Eu vejo as pessoas fazendo coisas tão diversas, tão distintas umas das outras. Uma menina da minha sala tem as características de quem vai passar direto em Medicina, a outra tem pernas de bailarina, o menino que senta na última carteira resolve todos os desafios de matemática e o casal que se esconde na cortina de apostilas é uma dupla tão gostosa de se ouvir cantando na praia.
Eu vejo as pessoas ao meu redor e elas correm como abelhas de um lado para o outro carregando suas vidas e preocupações e sentimentos estampados nas testas majoritariamente expostas pelo cabelo lavado naquela manhã.
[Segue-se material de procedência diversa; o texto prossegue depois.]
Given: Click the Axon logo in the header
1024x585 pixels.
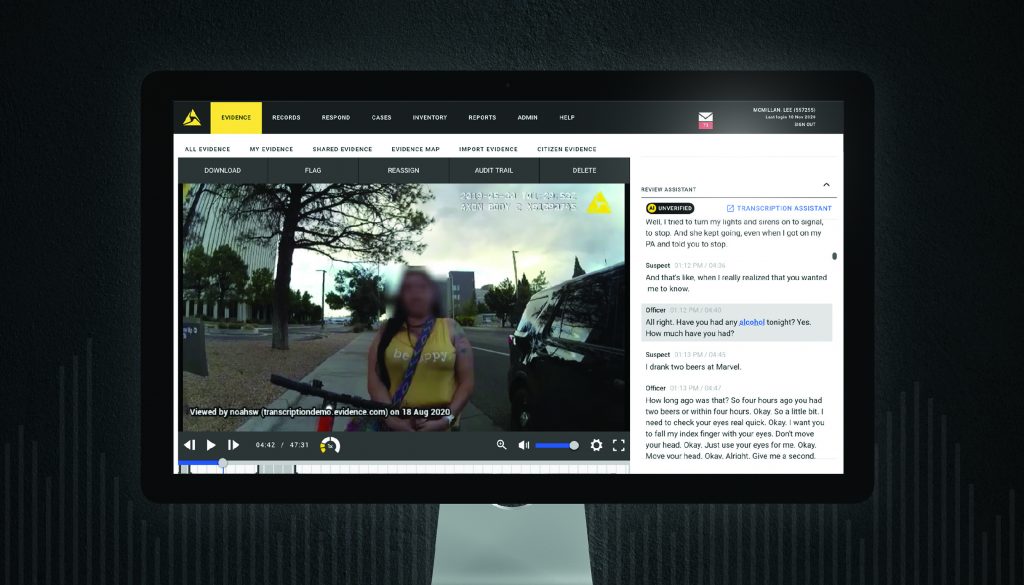Looking at the screenshot, I should (x=192, y=118).
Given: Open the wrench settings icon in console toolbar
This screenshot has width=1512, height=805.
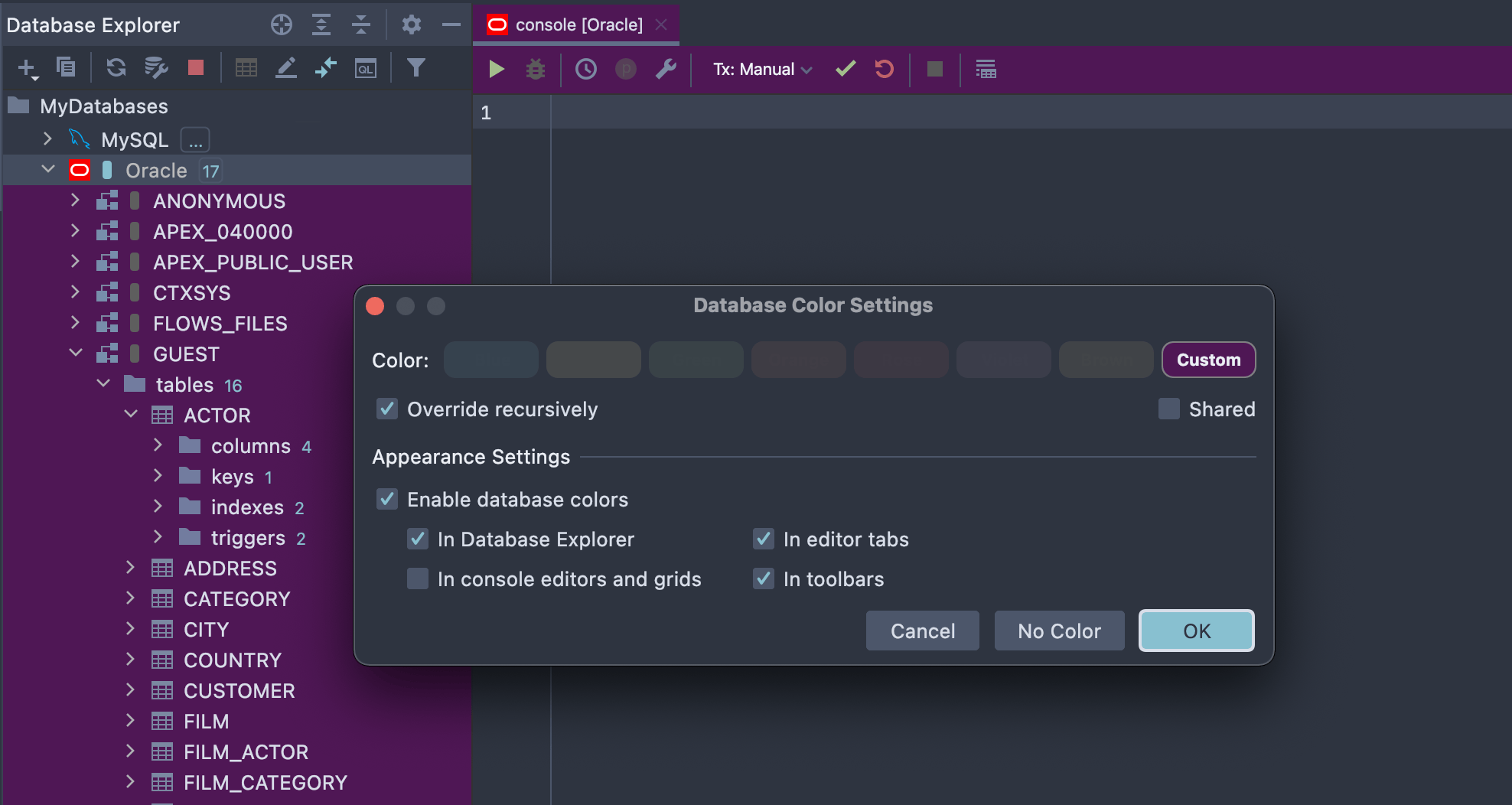Looking at the screenshot, I should pyautogui.click(x=666, y=70).
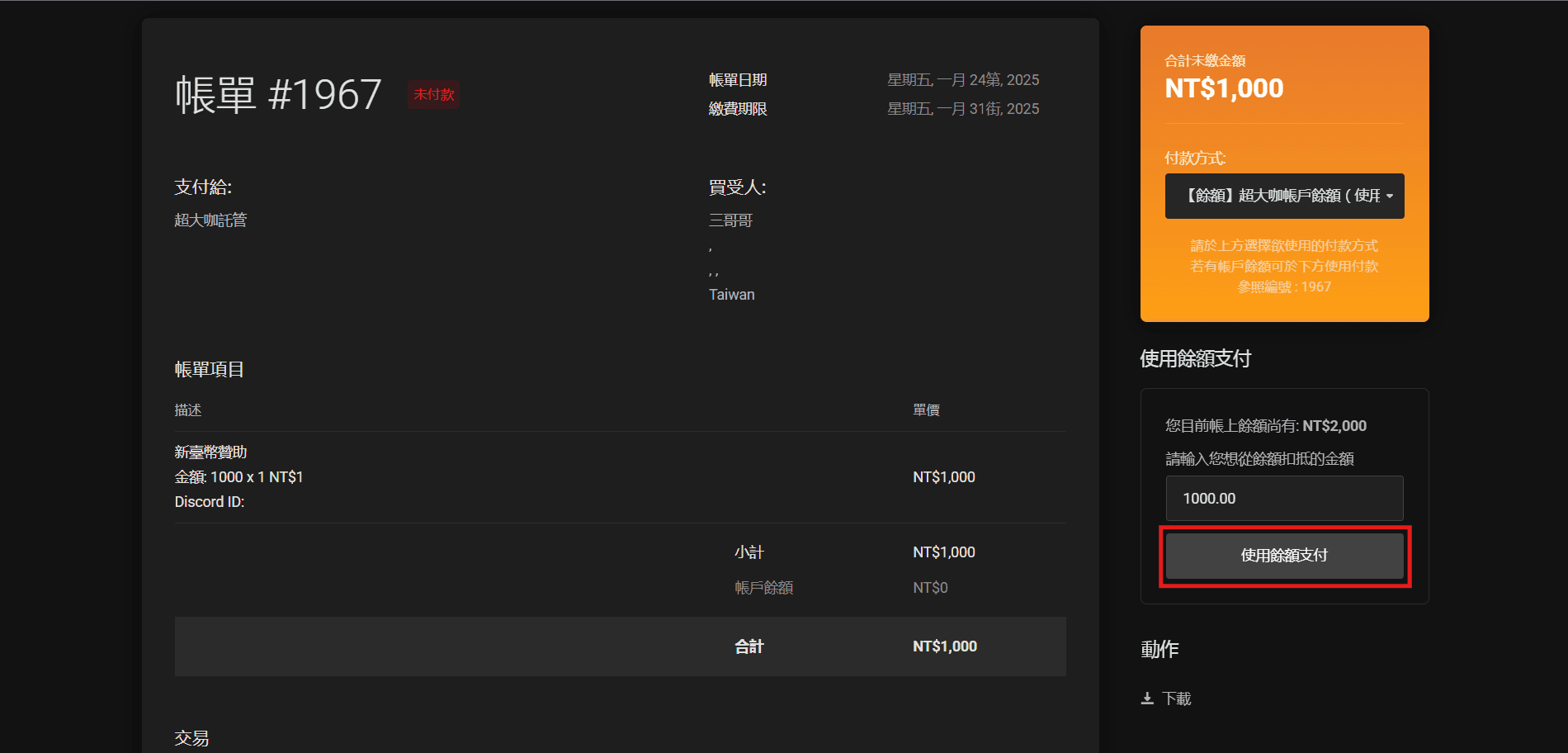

Eu vejo as pessoas voando pelas escadas com suas mochilas de dois anos atrás sem um rasgo sequer, vejo os alunos enchendo o caderno de post-it e os professores com suas vozes sonoramente apreciáveis e letras de dar orgulho. Vejo o coordenador passar de sala em sala com um comentário sarcástico e coração de pai, vejo meus colegas se amontoando em um canto na hora do intervalo compartilhando seus lanches trazidos de casa ou comprados na cantina, vejo os gatos pingados que continuam sentados e vejo meu reflexo nas canetas transparentes que estão desorganizadamente jogadas no estojo.
Eu vejo as pessoas e observo suas maneiras e elas são tão diferentes e tão únicas e tão em harmonia com o mundo ao redor delas. Eu ouço as pessoas com suas vozes uma sobressaindo à outra e escuto suas melodias tomarem forma nos nomes chamados em todos os pontos do corredor, da escadaria e da sala de aula. Eu aprecio as pessoas com todas as suas cores e tons de pele e tons de cabelo de loiro a violeta e tons de íris como castanho, verde e caramelo. Eu vejo as pessoas lapidando seus talentos e vejo a mim mesma sentada na biblioteca após o horário colocando matéria em dia e voltando para casa com dúvidas que não tive coragem de perguntar ao professor com seu carisma desejável.
Eu vejo as pessoas e observo seus passos e refaço meus erros ano após ano e andar acima de andar e me pergunto por que continuo na mesma cadeira azul com o uniforme branco e azul e sentindo-me azul enquanto inalo o ar violento dessa cidade ladeada por um oceano cor de petróleo. Eu inalo o oxigênio. Expulso o gás carbônico. Minhas células respiram em conjunto, meu coração bate compassado, meu pulmão expande, o diafragma comprime e meus órgãos trabalham em sincronia.
Nesse ínterim percebo: o meu talento é respirar; o das pessoas, existir.